The last picture shows that the dividing segment exactly passes along the octet boundary for the Bresenham algorithm, therefore, in this situation, the algorithm becomes already applicable. Moreover, each next point during iteration in the algorithm is adjacent to the previous one in the original mosaic. Thus, it is enough to apply the Bresenham algorithm in a deformed mosaic with changed coordinates, and then return everything to its original place, and you get a straight line in the hexagonal raster. In the pictures below a couple of illustrations of the algorithm.

The length of the line (the number of hexagons involved in the construction) is x + [(y + 1) / 2] + 1. Square brackets are all the same taking the whole part.

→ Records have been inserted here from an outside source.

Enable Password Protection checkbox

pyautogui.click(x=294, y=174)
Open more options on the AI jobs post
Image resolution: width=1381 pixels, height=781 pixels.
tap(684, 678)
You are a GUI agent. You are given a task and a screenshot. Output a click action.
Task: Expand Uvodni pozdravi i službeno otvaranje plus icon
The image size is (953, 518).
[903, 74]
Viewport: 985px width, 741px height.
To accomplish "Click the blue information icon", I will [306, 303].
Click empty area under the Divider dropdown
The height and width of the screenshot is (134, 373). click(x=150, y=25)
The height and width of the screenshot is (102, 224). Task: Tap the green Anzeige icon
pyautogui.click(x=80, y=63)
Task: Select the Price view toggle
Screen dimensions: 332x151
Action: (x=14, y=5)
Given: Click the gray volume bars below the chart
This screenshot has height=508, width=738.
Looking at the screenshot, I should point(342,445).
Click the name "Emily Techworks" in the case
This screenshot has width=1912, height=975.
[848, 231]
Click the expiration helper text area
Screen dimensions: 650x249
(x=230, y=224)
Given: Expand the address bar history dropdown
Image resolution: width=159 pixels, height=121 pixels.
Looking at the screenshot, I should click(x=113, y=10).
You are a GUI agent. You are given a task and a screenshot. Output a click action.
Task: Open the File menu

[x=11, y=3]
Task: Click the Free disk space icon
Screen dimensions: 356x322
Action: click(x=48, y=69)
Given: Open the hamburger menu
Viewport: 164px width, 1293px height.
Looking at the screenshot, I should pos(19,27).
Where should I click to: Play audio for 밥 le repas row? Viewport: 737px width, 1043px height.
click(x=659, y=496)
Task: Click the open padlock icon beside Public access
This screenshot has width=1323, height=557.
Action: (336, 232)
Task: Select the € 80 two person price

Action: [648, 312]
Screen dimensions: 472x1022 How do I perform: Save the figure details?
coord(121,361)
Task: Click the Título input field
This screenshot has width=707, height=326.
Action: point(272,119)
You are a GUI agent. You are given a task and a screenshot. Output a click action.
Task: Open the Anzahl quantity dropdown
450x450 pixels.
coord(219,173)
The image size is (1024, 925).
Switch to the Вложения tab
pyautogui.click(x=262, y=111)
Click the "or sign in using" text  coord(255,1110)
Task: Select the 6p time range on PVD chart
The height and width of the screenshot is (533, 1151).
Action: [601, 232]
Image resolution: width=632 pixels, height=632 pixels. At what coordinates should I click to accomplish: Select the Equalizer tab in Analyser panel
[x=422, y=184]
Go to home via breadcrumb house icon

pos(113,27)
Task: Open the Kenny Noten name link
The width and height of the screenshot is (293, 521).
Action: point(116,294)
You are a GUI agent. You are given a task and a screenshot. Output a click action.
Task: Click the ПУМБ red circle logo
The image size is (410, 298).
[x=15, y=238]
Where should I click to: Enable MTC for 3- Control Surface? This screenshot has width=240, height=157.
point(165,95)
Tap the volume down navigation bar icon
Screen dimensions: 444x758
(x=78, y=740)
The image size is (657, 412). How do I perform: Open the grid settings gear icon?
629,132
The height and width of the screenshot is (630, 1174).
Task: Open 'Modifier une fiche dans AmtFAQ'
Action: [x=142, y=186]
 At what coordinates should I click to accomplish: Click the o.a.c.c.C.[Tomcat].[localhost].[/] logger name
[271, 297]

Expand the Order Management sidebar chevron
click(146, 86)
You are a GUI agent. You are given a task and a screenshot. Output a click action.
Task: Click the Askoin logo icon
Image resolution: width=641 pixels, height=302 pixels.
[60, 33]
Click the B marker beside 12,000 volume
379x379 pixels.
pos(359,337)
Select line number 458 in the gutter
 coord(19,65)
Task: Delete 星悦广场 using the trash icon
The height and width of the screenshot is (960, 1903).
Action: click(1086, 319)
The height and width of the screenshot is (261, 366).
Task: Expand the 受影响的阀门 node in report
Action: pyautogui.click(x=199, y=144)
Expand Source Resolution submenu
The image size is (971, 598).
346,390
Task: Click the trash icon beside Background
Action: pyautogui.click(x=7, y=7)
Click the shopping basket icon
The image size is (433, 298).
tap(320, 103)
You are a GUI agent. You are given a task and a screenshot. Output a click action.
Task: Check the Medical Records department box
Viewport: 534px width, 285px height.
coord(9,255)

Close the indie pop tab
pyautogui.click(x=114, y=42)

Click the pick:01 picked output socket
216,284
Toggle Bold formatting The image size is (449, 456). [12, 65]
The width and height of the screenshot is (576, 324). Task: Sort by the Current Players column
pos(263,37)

Geometrically, this is the number of horizontal points plus the number by switching from even lines to odd (the top line is number 0, therefore it is even).

##### Second case: x <[y / 2]

In the second case, it is obvious that the line length should not exceed y + 1. Unlike the classical Bresenham algorithm, this case is not symmetrical to the first, however, the procedure is similar - to perform the deformation described above and draw a line, but according to the rules of another octet, where the main changes occur along the y axis.

**Java code**

`public final class Line implements Iterable` {
private final Point begin;
private final int dx;
private final int dy;
private final int sx;
private final int sy;
public Line(final Point begin, final Point end) {
this.begin = begin;
int dx = end.x - begin.x;
int dy = end.y - begin.y;
if (dx < 0) {
dx = -dx;
sx = -1;
} else {
sx = 1;
}
if (dy < 0) {
dy = -dy;
sy = -1;
} else {
sy = 1;
}
this.dx = dx + (dy + 1) / 2;
this.dy = dy;
}
@Override
public Iterator iterator() {
return dx > dy ? new LineIterator1() : new LineIterator2();
}
private final class LineIterator1 implements Iterator {
private int x = 0;
private int y = 0;
private int error = 0;
@Override
public boolean hasNext() {
return x <= dx;
}
@Override
public Point next() {
if (x > dx)
return null;
Point point = new Point(begin.x + (x - (y + 1) / 2) * sx, begin.y + y * sy);
x++;
if (x <= dx) {
error += dy;
if (2 * error >= dx) {
y++;
error -= dx;
}
}
return point;
}
@Override
public void remove() {
throw new UnsupportedOperationException();
}
}
private final class LineIterator2 implements Iterator {
private int x = 0;
private int y = 0;
private int error = 0;
@Override
public boolean hasNext() {
return y <= dy;
}
@Override
public Point next() {
if (y > dy)
return null;
Point point = new Point(begin.x + (x - (y + 1) / 2) * sx, begin.y + y * sy);
y++;
if (y <= dy) {
error = error + dx;
if (2 * error >= dy) {
error -= dy;
x++;
}
}
return point;
}
@Override
public void remove() {
throw new UnsupportedOperationException();
}
}
}

**Point class**

```
public final class Point {
public final int x;
public final int y;
public Point(final int x, final int y) {
this.x = x;
this.y = y;
}
}
```

I repeat once again - I admit that this is an invention of the bicycle, and I apologize for the time taken in this case.